Dépêches de Za’atari alors que le monde évolue: partie 1

Après sept ans, le camp de Za’atari, à Mafraq, en Jordanie, continue de susciter de profondes émotions. Le monde a cessé de parler de cet endroit et des 80 000 personnes qui y vivent aujourd'hui.

Un paysage de tentes a maintenant été remplacé par des conteneurs en acier, certains gris uni et certains peints de couleurs vives. Bien que certaines routes soient maintenant pavées, les seules voitures de ce camp sont celles des agences d'aide. Les réfugiés font du vélo ou marchent partout. On me dit que certaines mères n’envoient pas leurs enfants de 3 ans dans les jardins d’enfants car elles vivent dans des quartiers tellement éloignés du centre le plus proche qu’il faut une heure et demie pour y aller à pied.

C’est mon premier été à Za’atari et le soleil me brûle la peau. Je commence à me demander ce que ça doit être d'avoir à marcher des dizaines de kilomètres ou dormir sans climatiseurs dans la chaleur étouffante. Le «Sham-Elysees» – un jeu sur les mots «Sham» signifiant «Damas» et les «Champs-Élysées» en France – est toujours la rue commerçante animée qui a émergé de manière informelle il y a quelques années, alors que les familles ont commencé à chercher des sources de revenu un, et deux, et trois ans dans la vie dans ce camp fermé.

Au début de la crise syrienne, le monde a réagi avec ferveur et des millions de dollars d’aide ont été acheminés vers le camp de Za’atari. Des centres communautaires, des dispensaires, des écoles, des réservoirs d'eau et des mosquées ont vu le jour, destinés à servir temporairement la population alors que les réfugiés attendaient que le conflit se calme avant de rentrer chez eux en toute sécurité. Aujourd'hui, sept ans plus tard, le monde est plus silencieux à propos de Za’atari. Les familles, dont la majorité viennent de Dara’a et de Quneitra près de la frontière sud de la Syrie et dont quelques-unes sont de la Ghouta orientale, espèrent toujours qu’elles reviendront un jour.

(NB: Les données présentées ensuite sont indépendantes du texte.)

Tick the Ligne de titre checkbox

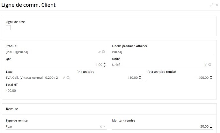click(x=8, y=27)
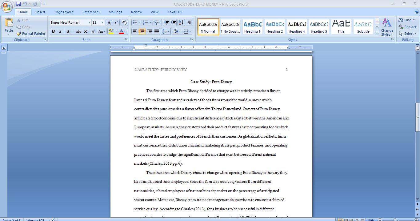This screenshot has height=221, width=420.
Task: Apply subscript to text
Action: pos(86,31)
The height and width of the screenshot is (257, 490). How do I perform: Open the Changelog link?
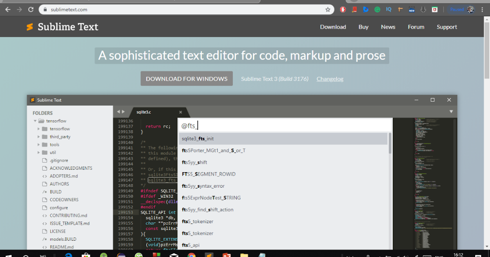330,79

Et pourtant, la positivité et l'optimisme qui émane de chaque personne que vous rencontrez à Za’atari, et l'hospitalité que vous rencontrez de ces familles qui ont à peine de quoi nourrir tous leurs enfants pour la journée, sont remarquables. C'est émouvant de voir des enfants nés dans le camp et qui ne connaissent rien d'autre que ce camp chanter des chansons sur la Syrie. C'est émotionnel alors que nous traversons le camp en voiture pour voir des boutiques de robes de mariée et des salons de beauté à chaque coin de rue, un rappel que malgré les atrocités que les gens ont vues pendant la guerre et la pauvreté dans laquelle ils vivent chaque jour, avoir l'air et se sentir belle est toujours une priorité. C'est émouvant lorsque vous visitez des maisons et des réfugiés sortez des assiettes et des assiettes de pâtisseries et de fruits et de thé sucré et vous encouragez à manger. Dans les 8 kilomètres carrés de ce camp, il n'y a pas de restaurants. À la fin de la journée, les familles se réunissent pour manger la nourriture qui leur rappelle la maison.

La plupart du monde considère ces réfugiés objectivement, comme un terme ou un concept. La plupart des gens ne connaissent pas Ferdous. Elle a sauté de haut en bas jusqu'à ce que je la porte. J'ai aperçu des taches chauves sur sa tête, mais j'ai supposé que c'était à cause d'un jeu rude avec ses frères et sœurs ou ses amis. Elle m'a emmené rencontrer sa mère, qui m'a dit qu'elle était heureuse de voir Ferdous sourire pour la première fois depuis longtemps. Quand j'ai demandé pourquoi, elle m'a dit que Ferdous luttait contre un type de leucémie. Elle ne pouvait pas me dire de quel type elle n'avait jamais entendu parler auparavant. Même en disant cela, elle sourit, pleine d'espoir et reconnaissante. Elle recevait le traitement dont elle avait besoin dans l'une des cliniques de soins de santé du camp et tout irait bien.